2012/8/9 Emmanuel Lécharny <[email protected]>:
> Le 8/9/12 7:23 PM, Antonio Rodriges a écrit :
>
>>>> Maybe check the CPU load on your server machine and/or run a (java)
>>>> profiler.
>>>> Except the "unusual" buffer size you have chosen (maybe you have a good
>>>> reason for that?!), I don't see any issues.
>>>
>>>
>>> I don't think that the chosen buffer size are "unusual". If you are going
>>> to
>>> transfer large amount of data, this is quite sane to use large
>>> buffers.That
>>> being said, it all depends on what you do when you process an incoming
>>> message.
>>>
>>> Also check that the pb is not on your injector : are you sending enough
>>> message to saturate your server ?
>>>
>> When the client receives the incoming message it issues new server
>> query.
>
> Not sure that I understand what does your client and what does your server
> here.
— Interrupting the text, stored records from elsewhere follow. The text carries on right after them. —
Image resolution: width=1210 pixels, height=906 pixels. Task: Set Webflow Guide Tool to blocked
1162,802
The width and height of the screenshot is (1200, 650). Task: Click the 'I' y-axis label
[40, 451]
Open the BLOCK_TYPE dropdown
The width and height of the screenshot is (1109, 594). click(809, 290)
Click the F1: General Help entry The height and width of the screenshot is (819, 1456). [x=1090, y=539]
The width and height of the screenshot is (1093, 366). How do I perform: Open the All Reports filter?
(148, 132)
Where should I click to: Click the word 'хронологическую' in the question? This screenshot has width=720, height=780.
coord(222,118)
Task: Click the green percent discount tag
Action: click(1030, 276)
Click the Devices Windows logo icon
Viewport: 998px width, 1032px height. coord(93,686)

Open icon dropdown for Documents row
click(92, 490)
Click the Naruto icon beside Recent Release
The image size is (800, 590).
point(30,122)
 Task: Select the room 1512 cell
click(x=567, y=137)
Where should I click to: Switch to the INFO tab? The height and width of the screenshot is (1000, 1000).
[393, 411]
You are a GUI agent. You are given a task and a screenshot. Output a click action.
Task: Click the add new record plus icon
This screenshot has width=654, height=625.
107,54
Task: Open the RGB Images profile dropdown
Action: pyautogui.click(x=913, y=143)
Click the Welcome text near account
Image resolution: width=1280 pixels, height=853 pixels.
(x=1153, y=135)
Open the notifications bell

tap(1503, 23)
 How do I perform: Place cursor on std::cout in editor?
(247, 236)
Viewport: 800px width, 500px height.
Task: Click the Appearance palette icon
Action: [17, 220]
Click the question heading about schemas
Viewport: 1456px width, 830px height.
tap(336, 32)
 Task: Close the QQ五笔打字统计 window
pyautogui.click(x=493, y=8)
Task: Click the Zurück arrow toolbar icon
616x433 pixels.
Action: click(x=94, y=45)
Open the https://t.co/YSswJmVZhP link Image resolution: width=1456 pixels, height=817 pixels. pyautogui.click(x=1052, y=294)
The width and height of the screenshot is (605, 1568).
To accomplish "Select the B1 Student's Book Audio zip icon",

Can you be a bit more explicit ? For instance :
> - is your client just sending messages, and wait for a response ?
> - is your client using MINA or a simple blocking IO ?
> - is your server using MINA (I'm assuming that it does, but just for
> clarity) ?
> - what exactly do the server ? Is it processing the message in any way (like
> waiting for a third tier like a database ) ?
>
>
>>
>> We have currently 3 sizes of messages, the biggest one is 1 MB.
>
> What kind of messages are they ? Are you doing something "special" with them
> on the server ?
>
>
>> The
>> CPU is surely not loaded. Munin live statistics shows not more than
>> 400K output traffic per 0.5 sec. from the server.
>
> That's clearly awfully slow.
>
>
>> We ran some tests on
>> our network and they showed about 500 Mb/sec mean speed. Thus, the
>> network is not saturated with our server
>
> You bet !
>
>>
>> Also it is interesting that when we increase the buffer size the
>> number of MESSAGE_RECEIVED events does not noticably changes at client
>> or speed increases.
>>
>>> Also check that the pb is not on your injector : are you sending enough
>>> message to saturate your server ?
>>
>> What do you mean by "pb" and "injector"?
>
> pb = problem
> Injector = the client used to send requests to the server.
>
> At some point, if your client is waiting for a response from the server, and
> if it takes time to receive these responses, then it's likely that the
> throughput will be low.
>
> Let's do some math here. You have a 1Gb/s network, let's say the average
> message is 1 Mb. It will take roughly 1Mb*10/1Gb second to send a message
> from a client to a server, around 10 ms. In order to saturate your bandwith,
> you will need to use 100 clients sending 1Mb messages every second.
>
> If you just use one client, then it will be able to send 100 message per
> second, max. Probably less, if the server do some processing. For instance,
> if your server takes 100ms to process a single message, then with one
> client, you will only be able to process around 9 messages per second, max.
>
> As I have no idea what your server does, it's really difficult to know where
> exactly to dig to find a solution. You need to tell us more here.
>
After more analysis of statistics we identified the bottleneck but not
found yet the solution
You are right that when client waits for the respose, the throughput
will be low. However, we measure all stages of the query processing.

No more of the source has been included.